She’s Back and More Random Than Ever.

Hello, Friends!  Thank you so much for your patience while I was under the weather last week.  I don’t often fully succumb to whatever Yuck that comes my way–having four boys will do that to you–there just isn’t time for mama to get sick.  But last week?!  Last week The Big Nasty took over and didn’t bother to ask if I had room in my schedule for a little down time.

How rude.

Thank God for giving me my own personal Bacon Slayer, because my sweet husband took two days off so that I could lounge around being pathetic on the couch while he took care of everything else.  Not only did he cook and take care of the boys, but he even taught every-dang-one of them how to fold laundry and put it all away.

Seriously.  Even The Baby was doing his part by sorting all of the socks–that may sound like a small job, but when you consider a basket full of white socks in six different sizes–it’s huge.  Who knew I could have delegated all of those tasks?  Not me, that is for sure.  I should have done that years ago!

So after limping along doing the bare minimum last week, guess how I spent my first day feeling human?  Before you answer, perhaps I should tell you that I didn’t set foot in the kitchen for eight. full. days.  Eight!  All culinary tasks were tackled by the Bacon Slayer and Son #2.  Little Caesar’s pinch hit for a night, too.  But me?  Not a thing.  Nada.  Zero.

So my first day back in the land of the living demanded a couple dozen apple cinnamon muffins.  Obviously.  For all that BS did last week, the very least I could do was bake something that he could grab with his coffee as he headed out the door in the morning.

Record list |
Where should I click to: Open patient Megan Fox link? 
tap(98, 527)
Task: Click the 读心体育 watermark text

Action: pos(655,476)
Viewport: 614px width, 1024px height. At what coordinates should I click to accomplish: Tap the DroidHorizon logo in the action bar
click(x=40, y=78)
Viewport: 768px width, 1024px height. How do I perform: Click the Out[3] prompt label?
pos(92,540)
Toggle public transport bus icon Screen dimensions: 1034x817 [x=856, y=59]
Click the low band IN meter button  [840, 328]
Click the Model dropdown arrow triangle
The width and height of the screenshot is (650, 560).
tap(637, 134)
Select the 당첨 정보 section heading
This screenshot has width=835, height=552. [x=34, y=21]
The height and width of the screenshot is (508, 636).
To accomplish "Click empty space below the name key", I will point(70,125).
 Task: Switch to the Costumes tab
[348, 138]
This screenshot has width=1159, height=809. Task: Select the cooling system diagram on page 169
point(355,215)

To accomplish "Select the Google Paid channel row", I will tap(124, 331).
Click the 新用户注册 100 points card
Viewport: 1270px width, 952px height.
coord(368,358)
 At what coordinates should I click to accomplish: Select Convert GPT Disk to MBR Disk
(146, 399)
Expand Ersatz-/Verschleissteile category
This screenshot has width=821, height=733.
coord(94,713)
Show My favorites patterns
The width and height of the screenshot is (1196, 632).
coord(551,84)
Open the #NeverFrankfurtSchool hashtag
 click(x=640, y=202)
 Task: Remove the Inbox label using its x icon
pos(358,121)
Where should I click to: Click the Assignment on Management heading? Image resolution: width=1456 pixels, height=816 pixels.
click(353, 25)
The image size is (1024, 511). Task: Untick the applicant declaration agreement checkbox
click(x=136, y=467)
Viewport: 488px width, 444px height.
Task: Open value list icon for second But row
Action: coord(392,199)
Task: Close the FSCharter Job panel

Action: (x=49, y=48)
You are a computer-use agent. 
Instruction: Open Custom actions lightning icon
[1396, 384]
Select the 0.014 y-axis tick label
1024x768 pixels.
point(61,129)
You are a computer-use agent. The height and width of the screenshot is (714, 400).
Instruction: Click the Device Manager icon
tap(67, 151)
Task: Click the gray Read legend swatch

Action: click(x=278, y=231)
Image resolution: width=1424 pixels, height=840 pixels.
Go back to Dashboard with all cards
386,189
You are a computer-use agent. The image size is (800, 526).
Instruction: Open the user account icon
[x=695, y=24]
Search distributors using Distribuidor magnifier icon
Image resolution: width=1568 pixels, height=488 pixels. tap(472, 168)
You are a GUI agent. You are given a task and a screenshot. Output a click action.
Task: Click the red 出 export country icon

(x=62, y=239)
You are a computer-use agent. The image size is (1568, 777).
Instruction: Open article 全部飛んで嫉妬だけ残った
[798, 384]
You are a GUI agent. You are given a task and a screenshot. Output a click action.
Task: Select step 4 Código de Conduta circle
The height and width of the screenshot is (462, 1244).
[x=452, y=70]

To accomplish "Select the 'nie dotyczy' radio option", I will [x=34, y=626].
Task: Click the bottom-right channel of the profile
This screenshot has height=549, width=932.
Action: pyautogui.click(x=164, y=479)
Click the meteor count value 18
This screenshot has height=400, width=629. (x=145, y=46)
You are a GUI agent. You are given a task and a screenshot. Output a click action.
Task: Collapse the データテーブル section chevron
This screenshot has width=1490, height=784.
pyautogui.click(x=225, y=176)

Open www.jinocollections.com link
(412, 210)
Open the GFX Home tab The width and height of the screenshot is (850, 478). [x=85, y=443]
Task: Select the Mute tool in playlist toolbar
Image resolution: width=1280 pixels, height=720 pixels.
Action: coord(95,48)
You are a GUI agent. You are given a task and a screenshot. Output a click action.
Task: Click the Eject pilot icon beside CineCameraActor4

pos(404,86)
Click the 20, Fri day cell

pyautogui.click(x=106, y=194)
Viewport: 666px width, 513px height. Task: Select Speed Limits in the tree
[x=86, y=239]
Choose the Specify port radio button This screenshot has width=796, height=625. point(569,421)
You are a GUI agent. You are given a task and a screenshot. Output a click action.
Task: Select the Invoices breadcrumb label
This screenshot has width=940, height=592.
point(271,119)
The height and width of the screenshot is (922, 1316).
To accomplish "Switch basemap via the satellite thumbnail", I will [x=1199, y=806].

Given exercise 1 | From the blog post, write out the passage starting with "She’s Back and" and going on through "it all away.".
Given exercise 2 | Condense the paragraph of the blog post that begins "Thank God for giving me" into a short bulleted list that keeps its main facts.
None of the lines has any connection to the blog post.

Task solution 1 |
She’s Back and More Random Than Ever.

Hello, Friends!  Thank you so much for your patience while I was under the weather last week.  I don’t often fully succumb to whatever Yuck that comes my way–having four boys will do that to you–there just isn’t time for mama to get sick.  But last week?!  Last week The Big Nasty took over and didn’t bother to ask if I had room in my schedule for a little down time.

How rude.

Thank God for giving me my own personal Bacon Slayer, because my sweet husband took two days off so that I could lounge around being pathetic on the couch while he took care of everything else.  Not only did he cook and take care of the boys, but he even taught every-dang-one of them how to fold laundry and put it all away.

Task solution 2 |
- The writer's husband, the "Bacon Slayer," took two days off so the writer could rest on the couch.
- He did the cooking and looked after the boys.
- He taught every one of the boys to fold laundry and put it away.